Saturday, December 3, 2011

IMAGINATIVE RECONSTRUCTION


 
E. Ethelbert Miller asks: "In the 'Afterword' to THE EMERGENCE OF BUDDHIST AMERICAN LITERATURE edited by John Whalen-Bridge and Gary Storhoff you use the term "imaginative reconstruction."  Could you elaborate on what you mean by this?  When does memory get in the way of erasure?"

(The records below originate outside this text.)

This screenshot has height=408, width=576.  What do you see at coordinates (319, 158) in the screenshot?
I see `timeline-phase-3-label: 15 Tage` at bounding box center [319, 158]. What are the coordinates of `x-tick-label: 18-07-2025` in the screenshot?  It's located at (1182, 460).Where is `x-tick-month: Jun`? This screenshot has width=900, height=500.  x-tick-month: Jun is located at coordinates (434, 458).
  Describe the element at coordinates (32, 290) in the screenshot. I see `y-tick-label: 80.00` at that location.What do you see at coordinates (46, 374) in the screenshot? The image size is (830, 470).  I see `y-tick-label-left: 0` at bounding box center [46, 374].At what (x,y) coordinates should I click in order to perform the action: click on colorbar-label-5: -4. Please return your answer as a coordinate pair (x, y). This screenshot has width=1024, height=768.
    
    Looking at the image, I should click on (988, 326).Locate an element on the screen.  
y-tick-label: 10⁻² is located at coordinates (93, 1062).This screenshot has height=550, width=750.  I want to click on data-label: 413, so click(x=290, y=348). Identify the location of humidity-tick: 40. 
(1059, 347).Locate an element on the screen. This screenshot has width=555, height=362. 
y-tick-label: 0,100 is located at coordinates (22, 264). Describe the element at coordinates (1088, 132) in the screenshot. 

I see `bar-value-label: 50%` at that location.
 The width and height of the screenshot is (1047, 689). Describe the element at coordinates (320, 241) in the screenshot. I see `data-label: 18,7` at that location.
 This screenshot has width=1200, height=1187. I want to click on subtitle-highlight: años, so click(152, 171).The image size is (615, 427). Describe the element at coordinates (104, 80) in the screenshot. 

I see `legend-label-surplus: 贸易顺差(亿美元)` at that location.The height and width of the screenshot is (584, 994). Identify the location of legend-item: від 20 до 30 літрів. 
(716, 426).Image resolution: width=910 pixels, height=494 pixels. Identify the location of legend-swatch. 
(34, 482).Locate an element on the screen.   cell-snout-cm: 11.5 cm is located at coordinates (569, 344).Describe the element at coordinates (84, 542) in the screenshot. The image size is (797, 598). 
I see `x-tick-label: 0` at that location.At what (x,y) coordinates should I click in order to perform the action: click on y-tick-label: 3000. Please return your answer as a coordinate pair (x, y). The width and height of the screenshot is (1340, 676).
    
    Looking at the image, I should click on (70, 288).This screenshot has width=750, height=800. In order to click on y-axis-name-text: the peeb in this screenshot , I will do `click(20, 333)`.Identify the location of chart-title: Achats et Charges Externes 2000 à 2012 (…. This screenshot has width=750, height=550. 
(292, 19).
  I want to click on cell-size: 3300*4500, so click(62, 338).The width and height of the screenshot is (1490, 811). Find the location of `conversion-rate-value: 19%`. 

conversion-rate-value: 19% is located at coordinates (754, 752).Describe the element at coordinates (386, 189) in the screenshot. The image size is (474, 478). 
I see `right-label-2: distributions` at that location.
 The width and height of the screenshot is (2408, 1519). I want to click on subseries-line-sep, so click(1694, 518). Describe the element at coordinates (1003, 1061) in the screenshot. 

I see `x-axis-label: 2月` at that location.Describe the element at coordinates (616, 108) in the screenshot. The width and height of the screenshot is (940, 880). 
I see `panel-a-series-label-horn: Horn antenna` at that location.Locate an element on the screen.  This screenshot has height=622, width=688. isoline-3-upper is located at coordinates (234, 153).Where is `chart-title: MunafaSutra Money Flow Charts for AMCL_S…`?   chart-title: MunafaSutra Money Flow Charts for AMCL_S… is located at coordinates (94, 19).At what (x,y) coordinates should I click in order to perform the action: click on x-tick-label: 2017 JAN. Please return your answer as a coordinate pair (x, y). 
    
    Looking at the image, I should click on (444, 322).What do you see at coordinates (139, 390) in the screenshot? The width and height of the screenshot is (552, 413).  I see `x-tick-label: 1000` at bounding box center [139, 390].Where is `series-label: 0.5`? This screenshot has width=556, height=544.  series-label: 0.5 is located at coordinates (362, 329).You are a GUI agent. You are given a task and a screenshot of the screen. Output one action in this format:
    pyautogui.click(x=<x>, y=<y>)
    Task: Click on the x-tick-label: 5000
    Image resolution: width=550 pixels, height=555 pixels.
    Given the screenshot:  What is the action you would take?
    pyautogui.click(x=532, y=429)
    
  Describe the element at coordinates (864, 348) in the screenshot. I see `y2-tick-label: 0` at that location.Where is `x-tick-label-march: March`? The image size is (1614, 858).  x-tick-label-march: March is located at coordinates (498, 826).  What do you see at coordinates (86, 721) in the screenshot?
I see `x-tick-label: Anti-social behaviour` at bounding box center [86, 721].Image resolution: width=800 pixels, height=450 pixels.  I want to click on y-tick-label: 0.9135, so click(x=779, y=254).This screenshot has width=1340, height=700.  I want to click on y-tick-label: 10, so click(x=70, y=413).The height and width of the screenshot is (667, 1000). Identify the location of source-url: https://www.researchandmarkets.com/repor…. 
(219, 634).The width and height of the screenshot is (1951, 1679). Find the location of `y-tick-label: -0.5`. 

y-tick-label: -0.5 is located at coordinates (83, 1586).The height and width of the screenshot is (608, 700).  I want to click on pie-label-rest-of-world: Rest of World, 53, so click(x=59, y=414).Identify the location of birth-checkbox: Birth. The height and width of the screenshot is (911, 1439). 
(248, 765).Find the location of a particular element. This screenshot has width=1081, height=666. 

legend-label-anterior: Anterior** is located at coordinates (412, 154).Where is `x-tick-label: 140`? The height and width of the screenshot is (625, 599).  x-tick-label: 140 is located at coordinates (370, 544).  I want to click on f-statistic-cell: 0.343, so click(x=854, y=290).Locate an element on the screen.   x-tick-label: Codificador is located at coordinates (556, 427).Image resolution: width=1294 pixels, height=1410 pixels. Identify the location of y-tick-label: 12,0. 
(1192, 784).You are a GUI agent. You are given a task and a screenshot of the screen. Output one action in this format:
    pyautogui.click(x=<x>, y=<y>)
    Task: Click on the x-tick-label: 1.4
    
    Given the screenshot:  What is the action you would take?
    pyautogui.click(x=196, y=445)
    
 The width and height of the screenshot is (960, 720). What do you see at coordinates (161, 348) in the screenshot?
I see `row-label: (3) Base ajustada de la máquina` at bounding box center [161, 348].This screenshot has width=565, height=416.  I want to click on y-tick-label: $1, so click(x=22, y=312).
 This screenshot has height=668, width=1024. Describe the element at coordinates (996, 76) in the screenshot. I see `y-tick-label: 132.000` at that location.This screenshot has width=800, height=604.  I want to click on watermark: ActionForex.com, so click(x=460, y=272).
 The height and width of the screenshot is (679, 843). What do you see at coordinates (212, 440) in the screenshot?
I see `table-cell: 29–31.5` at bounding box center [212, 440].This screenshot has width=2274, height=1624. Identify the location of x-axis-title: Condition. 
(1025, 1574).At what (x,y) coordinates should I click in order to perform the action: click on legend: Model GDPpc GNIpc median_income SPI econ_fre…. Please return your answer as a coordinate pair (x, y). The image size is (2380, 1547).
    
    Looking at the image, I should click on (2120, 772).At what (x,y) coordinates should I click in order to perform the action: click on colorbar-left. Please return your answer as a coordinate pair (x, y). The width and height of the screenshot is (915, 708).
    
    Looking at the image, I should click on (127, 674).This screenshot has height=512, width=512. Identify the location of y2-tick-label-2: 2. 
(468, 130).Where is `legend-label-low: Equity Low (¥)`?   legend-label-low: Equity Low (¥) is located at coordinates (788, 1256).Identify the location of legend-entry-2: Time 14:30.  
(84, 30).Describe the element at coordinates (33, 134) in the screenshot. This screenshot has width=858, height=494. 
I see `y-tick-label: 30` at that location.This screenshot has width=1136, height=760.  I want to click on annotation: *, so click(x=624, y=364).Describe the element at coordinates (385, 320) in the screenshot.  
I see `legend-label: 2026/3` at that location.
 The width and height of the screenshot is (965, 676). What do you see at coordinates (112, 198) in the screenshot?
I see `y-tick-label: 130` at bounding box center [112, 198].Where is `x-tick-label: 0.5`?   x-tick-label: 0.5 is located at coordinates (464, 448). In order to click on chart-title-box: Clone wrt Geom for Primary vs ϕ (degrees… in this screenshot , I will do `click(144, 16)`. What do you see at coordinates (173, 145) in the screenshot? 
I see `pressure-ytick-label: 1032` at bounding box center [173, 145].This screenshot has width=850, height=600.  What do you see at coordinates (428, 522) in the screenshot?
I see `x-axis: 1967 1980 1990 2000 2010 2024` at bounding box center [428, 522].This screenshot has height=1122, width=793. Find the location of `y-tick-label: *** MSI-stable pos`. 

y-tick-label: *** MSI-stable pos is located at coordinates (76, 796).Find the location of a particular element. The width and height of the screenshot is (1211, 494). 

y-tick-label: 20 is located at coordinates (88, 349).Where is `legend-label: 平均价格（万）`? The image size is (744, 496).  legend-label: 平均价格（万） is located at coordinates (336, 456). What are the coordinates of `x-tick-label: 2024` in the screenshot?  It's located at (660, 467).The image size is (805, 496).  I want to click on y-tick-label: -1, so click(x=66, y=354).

I had to re-read the Afterword in The Emergence of Buddhist American Literature, edited by John Whalen-Bridge and Gary Storhoff (SUNY Press, 2009) to understand what Ethelbert meant by "imaginative reconstruction," because I didn't write those words. This Afterword was originally an address I delivered, the Solomon Katz Distinguished Lecture in the Humanities at the University of Washington on February 1, 2007. The original title was "Whole Sight: The Intersection of Culture, Faith, and the Imagination." This version appeared in Boston Review (July/August, 2007). When literary scholar John Whalen-Bridge (JWB) at the National University of Singapore read the original lecture, he decided to use it as the Afterword for the book he and the late Dr. Storhoff were preparing for SUNY Press. JWB did some editing, i.e., he added his own sentences and thoughts in order to tailor the Afterword specifically to the needs of The Emergence of Buddhist American Literature. I approved all his interpolations, which are sprinkled throughout the version Ethelbert is asking a question about.
 
 
Let me quote the passage that begins a paragraph on page 236 that gave rise to today's question. I've indicated in bold-face the interpolated sentences by JWB:
 
 
           "Against the common misunderstanding on which Buddhism is a nihilistic erasure of the social world, we might consider that Buddhism is a religion dedicated to creative reconstruction. In Michael Ondaatje's fine novel Amil's Ghost, the war-ravaged stone-worker Ananda restores a broken Buddha, and perhaps one day the broken Buddhas of Bamiyan will be reassembled correctly. The essays in The Emergence of Buddhist American Literature do not celebrate the rejection of a social world but rather its reconstruction, a reordering of its parts in line with the best potentialities. At this point, I must add that every young black artist in America and or the 1960s (or the 1860s or the 1760s) necessarily faced a world in need of imaginative reconstruction. African /American artists in the decades since have insistently pointed out just how much of the history and experience of their families and ancestors have been erased, elided, or rendered "invisible" by the dominant society; they also came to understand, on the deepest levels of their lives, that as artists they had an important, personal duty to fulfill. To make visible the invisible."
 
 
 As you can see JWB wrote a lot for that paragraph---12 lines---and the phrase "imaginative (or creative) reconstruction" is entirely his, the product of his intellect, not mine. To a degree, JWB is rejecting the erroneous notion that Buddhism is nihilistic, a charge sometimes made against Buddhism by people who fail to understand it, indeed, the Buddha himself addressed this himself through his advocacy of the Middle Way, which avoids nihilism. We can say, as JWB does, that Buddhism deconstructs the world of our naive experience, then puts that same world back together in a fashion that makes our experience intelligible. Nothing is lost on the path of Dharma. Everything that existed before awakening is there, but transformed by a light that penetrates into the being of all that is. 
 
 
I could attempt to further explain what Dr. Whalen-Bridge meant by "imaginative reconstruction." But in order to understand his meaning in its fullness, I recommend getting JWB himself to discuss this provocative phrase.